One of my readers is wanting to get started writing a novel that's been brewing for a few years and asked me how I format a manuscript, as internet formatting rules seemed contradictory. I started an elaborate email answer, and then said, what the heck and put it here. My answer:
First thing: At this point format is not critical. One cool thing about word processors is that you can completely change the format in a few minutes. Right now, learning how to grab a reader with an opening, how to build tension, how to reveal the inner life of your characters is the nitty gritty [see other posts in this blog!!]. Your aim with format is to keep it easy to read and easy to edit.
That being said, here's what I do.
- I set up my pages and paragraphs
- double-spaced
- 1-inch margins (approx)
- with 12-pt Times New Roman font for easy reading
- with widow-orphan control, keep follow, keep with next, and such paragraphing settings turned off (so all full pages are the same number of lines)
- with the left margin justified, and right margin "ragged" (Remember, you are not typesetting the book, you are creating a manuscript.)
- using a five-space indent at the beginning of paragraphs
- with no blank lines between paragraphs
- I insert a section break between chapters, so that I can format the page header to reflect the individual chapter and the page numbers (a critical element that many beginning writers forget!) Many writers use individual files for chapters and link them through an MS Word master document. As I write start to finish, a single doc works better for me.

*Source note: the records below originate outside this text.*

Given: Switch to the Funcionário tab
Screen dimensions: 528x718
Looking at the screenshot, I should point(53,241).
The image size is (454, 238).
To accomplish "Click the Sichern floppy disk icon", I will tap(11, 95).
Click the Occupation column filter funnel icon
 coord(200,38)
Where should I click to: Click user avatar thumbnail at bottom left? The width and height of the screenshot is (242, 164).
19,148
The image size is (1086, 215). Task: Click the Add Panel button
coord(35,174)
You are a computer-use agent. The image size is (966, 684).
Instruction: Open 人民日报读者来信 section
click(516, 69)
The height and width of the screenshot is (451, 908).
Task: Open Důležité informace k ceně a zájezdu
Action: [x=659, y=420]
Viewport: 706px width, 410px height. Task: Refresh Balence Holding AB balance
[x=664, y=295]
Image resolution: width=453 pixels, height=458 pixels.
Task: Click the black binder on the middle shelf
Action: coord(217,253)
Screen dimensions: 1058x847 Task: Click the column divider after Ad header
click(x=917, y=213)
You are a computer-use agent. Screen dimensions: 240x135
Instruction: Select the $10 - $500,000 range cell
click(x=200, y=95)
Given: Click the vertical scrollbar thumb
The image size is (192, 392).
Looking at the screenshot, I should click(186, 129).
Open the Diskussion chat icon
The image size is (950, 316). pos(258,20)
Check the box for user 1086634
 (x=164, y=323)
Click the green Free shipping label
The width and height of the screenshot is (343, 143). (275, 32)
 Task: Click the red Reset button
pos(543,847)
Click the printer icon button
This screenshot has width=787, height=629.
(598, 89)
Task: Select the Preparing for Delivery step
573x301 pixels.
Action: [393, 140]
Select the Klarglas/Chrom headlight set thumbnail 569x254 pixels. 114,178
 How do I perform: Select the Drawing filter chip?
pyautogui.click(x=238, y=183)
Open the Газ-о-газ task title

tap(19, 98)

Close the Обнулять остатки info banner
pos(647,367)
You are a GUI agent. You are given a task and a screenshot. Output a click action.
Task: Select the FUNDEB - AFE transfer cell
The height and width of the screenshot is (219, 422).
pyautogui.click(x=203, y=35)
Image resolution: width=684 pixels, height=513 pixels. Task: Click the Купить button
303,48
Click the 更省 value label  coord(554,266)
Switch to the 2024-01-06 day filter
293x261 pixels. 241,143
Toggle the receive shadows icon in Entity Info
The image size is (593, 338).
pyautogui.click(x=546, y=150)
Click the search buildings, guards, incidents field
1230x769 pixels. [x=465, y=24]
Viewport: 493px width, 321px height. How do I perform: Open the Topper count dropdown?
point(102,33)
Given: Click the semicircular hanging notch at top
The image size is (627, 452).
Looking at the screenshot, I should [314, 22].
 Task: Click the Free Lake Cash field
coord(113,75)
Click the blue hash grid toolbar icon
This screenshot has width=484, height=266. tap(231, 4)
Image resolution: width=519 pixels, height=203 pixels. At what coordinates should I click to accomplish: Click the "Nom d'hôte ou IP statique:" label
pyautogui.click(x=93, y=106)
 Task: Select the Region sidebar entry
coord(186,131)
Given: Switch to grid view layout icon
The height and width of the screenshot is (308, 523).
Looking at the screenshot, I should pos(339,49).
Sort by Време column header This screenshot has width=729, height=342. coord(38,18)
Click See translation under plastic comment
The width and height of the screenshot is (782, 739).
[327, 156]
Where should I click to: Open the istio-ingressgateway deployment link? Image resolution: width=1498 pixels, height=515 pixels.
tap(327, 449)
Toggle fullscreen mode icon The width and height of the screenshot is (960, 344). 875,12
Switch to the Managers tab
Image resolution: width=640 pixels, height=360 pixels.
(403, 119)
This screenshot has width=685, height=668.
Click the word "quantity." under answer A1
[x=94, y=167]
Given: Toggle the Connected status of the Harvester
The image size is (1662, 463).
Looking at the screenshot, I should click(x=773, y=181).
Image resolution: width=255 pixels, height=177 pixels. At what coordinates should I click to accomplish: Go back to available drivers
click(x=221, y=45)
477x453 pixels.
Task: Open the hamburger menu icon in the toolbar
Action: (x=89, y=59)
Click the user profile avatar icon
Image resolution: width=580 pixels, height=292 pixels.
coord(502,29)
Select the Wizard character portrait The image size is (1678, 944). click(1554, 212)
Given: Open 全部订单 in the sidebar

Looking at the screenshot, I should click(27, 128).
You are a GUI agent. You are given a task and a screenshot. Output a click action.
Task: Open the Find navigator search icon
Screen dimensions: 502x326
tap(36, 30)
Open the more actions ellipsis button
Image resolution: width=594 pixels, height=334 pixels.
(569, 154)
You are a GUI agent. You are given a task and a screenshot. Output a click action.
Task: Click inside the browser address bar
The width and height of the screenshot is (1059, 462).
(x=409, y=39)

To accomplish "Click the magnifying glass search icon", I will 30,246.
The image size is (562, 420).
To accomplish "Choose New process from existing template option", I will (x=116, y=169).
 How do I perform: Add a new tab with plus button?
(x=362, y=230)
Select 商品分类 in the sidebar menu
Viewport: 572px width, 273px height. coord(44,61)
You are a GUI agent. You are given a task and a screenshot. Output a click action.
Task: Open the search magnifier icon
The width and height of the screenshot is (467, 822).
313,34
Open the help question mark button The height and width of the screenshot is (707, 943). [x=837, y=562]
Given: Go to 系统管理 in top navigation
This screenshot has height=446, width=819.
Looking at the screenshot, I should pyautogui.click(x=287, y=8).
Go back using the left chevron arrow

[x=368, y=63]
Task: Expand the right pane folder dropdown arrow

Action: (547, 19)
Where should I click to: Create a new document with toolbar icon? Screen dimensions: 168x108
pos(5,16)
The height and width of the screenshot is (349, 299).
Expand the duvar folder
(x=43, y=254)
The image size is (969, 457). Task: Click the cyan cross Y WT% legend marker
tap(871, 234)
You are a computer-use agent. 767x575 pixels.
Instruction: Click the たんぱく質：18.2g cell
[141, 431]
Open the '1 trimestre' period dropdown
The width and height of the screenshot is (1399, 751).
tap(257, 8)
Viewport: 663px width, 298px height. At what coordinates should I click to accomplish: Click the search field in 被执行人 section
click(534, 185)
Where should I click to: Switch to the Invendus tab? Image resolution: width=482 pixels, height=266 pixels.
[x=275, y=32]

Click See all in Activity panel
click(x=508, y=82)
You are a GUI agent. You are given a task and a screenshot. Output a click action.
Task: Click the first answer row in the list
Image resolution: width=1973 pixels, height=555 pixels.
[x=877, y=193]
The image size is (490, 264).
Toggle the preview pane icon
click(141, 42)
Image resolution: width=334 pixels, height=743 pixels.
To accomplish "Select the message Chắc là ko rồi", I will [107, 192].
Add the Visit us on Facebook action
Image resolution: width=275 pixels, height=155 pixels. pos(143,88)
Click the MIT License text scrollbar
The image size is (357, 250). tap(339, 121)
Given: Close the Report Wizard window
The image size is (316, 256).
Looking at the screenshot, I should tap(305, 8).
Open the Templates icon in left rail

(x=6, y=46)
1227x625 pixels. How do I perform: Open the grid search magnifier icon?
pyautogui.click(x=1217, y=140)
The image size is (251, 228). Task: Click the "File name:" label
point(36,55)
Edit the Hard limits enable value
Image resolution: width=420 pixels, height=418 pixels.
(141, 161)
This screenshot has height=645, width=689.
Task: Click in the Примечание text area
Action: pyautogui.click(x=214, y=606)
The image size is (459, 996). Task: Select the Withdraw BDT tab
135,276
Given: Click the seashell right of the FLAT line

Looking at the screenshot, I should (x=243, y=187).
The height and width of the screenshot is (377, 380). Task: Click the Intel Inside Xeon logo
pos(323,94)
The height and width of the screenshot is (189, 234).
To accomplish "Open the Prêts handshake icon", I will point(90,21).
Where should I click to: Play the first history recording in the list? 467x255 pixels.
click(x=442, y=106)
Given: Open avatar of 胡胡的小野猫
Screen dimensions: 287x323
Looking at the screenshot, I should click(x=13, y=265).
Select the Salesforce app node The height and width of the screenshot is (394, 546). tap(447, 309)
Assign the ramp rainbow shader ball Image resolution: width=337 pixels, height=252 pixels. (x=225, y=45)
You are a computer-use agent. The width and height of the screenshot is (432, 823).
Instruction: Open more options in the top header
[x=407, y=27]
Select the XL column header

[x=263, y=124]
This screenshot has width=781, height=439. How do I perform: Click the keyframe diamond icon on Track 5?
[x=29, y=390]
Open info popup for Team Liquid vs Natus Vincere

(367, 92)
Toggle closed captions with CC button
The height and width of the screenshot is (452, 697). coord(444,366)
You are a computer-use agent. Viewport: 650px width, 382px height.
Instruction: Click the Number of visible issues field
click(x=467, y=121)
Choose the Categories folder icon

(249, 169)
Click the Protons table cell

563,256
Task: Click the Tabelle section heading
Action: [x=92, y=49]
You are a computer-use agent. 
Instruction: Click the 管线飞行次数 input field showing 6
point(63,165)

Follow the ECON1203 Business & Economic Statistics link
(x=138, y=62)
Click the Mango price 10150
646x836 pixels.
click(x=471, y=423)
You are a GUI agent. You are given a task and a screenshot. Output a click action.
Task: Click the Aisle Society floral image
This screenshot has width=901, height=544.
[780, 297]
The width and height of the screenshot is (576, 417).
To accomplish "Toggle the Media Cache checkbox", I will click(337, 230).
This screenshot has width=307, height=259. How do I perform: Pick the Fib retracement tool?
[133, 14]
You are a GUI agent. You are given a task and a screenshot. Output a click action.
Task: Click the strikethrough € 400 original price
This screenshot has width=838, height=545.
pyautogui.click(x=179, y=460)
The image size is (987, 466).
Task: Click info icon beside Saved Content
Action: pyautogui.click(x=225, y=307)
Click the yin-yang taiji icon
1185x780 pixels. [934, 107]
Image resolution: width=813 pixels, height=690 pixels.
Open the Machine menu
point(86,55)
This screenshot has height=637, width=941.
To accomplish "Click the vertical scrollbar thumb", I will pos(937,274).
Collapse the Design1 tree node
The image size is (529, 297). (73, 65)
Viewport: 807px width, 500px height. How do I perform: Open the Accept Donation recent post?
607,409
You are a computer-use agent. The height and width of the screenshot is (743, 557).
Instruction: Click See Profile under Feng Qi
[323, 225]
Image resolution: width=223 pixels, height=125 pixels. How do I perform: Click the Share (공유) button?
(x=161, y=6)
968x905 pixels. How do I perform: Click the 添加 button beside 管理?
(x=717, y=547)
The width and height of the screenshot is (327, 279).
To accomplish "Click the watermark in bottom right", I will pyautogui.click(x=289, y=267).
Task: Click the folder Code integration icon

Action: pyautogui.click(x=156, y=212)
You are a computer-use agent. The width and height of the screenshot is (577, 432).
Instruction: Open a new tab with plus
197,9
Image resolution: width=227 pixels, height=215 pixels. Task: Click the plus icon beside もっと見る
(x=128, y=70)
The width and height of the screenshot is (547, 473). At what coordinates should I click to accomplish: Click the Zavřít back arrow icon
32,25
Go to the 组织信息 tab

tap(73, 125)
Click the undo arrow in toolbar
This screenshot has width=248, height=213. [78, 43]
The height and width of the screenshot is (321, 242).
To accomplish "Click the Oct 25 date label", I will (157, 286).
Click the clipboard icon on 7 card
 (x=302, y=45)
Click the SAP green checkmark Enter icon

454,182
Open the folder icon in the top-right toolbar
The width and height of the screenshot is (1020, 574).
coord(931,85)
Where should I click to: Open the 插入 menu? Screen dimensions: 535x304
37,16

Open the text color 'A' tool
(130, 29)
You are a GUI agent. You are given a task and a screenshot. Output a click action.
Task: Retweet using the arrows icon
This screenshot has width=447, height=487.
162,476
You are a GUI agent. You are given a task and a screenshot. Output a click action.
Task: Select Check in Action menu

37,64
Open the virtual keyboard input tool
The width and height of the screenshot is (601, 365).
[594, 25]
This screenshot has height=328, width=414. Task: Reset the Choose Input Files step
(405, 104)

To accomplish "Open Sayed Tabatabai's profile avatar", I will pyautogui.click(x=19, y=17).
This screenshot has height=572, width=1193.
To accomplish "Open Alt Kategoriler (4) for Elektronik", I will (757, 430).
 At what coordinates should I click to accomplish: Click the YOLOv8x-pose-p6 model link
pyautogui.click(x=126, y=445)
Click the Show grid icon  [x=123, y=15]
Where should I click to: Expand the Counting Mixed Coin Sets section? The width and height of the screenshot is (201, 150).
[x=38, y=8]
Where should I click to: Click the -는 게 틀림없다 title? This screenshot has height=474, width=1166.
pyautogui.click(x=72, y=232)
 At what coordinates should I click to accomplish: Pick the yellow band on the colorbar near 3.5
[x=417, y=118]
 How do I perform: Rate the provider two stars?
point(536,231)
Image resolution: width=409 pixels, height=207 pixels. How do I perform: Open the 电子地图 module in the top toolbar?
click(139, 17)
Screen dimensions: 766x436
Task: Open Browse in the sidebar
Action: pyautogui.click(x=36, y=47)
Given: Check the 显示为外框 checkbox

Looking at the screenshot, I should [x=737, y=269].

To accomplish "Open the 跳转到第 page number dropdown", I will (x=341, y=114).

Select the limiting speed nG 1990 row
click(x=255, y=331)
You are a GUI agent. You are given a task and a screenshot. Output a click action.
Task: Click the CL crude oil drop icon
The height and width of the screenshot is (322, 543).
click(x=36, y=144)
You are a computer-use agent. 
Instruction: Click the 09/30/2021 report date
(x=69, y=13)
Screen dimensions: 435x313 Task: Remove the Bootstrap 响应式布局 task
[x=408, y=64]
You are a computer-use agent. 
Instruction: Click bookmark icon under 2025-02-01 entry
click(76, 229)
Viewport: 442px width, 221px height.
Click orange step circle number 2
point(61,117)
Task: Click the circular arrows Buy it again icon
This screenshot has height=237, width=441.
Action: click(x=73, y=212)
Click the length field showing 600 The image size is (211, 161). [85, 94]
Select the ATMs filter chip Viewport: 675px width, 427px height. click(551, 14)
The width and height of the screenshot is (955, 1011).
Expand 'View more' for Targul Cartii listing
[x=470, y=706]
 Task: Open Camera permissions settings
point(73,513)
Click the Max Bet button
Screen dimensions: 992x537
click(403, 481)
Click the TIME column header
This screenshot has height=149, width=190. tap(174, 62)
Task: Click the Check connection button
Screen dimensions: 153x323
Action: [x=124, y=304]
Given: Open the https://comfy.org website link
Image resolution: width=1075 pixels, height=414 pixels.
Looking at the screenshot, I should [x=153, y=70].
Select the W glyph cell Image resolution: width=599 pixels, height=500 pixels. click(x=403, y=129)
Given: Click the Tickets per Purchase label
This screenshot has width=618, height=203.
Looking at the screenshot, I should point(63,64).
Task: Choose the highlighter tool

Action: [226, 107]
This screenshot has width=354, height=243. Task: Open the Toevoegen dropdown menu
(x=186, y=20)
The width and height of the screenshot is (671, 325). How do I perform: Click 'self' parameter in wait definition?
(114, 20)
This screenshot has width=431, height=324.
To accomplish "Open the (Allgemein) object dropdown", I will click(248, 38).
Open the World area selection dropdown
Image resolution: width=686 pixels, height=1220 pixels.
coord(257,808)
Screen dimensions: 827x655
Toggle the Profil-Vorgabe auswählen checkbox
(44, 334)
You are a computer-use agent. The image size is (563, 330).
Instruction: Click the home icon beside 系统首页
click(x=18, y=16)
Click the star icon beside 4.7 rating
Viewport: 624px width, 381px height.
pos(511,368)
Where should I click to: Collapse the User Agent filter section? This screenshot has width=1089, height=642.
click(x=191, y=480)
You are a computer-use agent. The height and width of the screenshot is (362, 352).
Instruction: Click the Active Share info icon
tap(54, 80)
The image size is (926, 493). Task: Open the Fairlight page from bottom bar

- I always drop down a third of the page for the beginning of a chapter, insert the centered chapter title (in my case it's almost always "Chapter X") then begin. Recently I've begun to take advantage of the Word table of contents facility, which makes it easy to pop back and forth between chapters as the manuscript goes. I strip this out of the manuscript before I turn it in. (Remember, you are not typesetting the book...)
- scene breaks - blank lines between scenes within a chapter - should be marked with a centered "#" sign
- I use modernisms like italics, instead of underlines, for direct thoughts and certain other emphasized words; and I use "smart quotes" because I like the look and I'm the one looking at this thing for a year or more.
If you start out like this, then, when you actually get to the point of submitting work, the things that might need to change are
- the italics/underline thing - some editors think underline is easier to read
- the font - the old custom was to submit in Courier New (a monospace typewriter-looking font that I despise) and some editors still want it.
More and more these two are obsolete requirements, but in ANY submission - agent, editor, contest, magazine - you hunt down the submission guidelines and follow them. Some things won't change: minimum 12-pt font, drop down at chapter beginnings, numbered pages, 1-inch margins. Magazine editors are more likely to be picky than novel editors or agents.
4 comments:
the old custom was to submit in Courier New (a monospace typewriter-looking font that I despise)
I hated Courier New when I first started writing, but all of the guidelines I saw at the time listed that font, so I used it. Now, several years later, Times New Roman looks odd to me and a bit squishy and harder to read. If it's not in Courier New, it doesn't feel like a manuscript anymore. Funny what the eyes get used to.
I would prefer smart quotes, too, except all it takes is MS Word insisting on formatting the smart quote in the wrong direction for whatever reason that you spend five hours trying to hunt down because it's managed to trigger an OCD knee-jerk response as a means of procrastinating.... No, I stick with straight quotes now. :)
I think I've hammered all the reasons smart quotes can end up backwards. But I find PLENTY of other distractions that support procrastination when the going gets tough...
This is a really good rundown. I used to work in an entire ms, now I put different chapters into different files. I'm not sure why, because I do end up having to go and combine them. But I have heard horror stories about those huge files...
I think old versions of Word did have a problem with large files. But my 189K mss didn't even make it bark. With newer faster machines, it takes no time to load. The only slowdown I ever saw was on an older version of Norton Antivirus that insisted on scanning Office files. It was VERY slow. I told it to quit scanning those I loaded from my own filesystem. Newer versions seem to work fine.
But keeping separate files can certainly work better for some writers.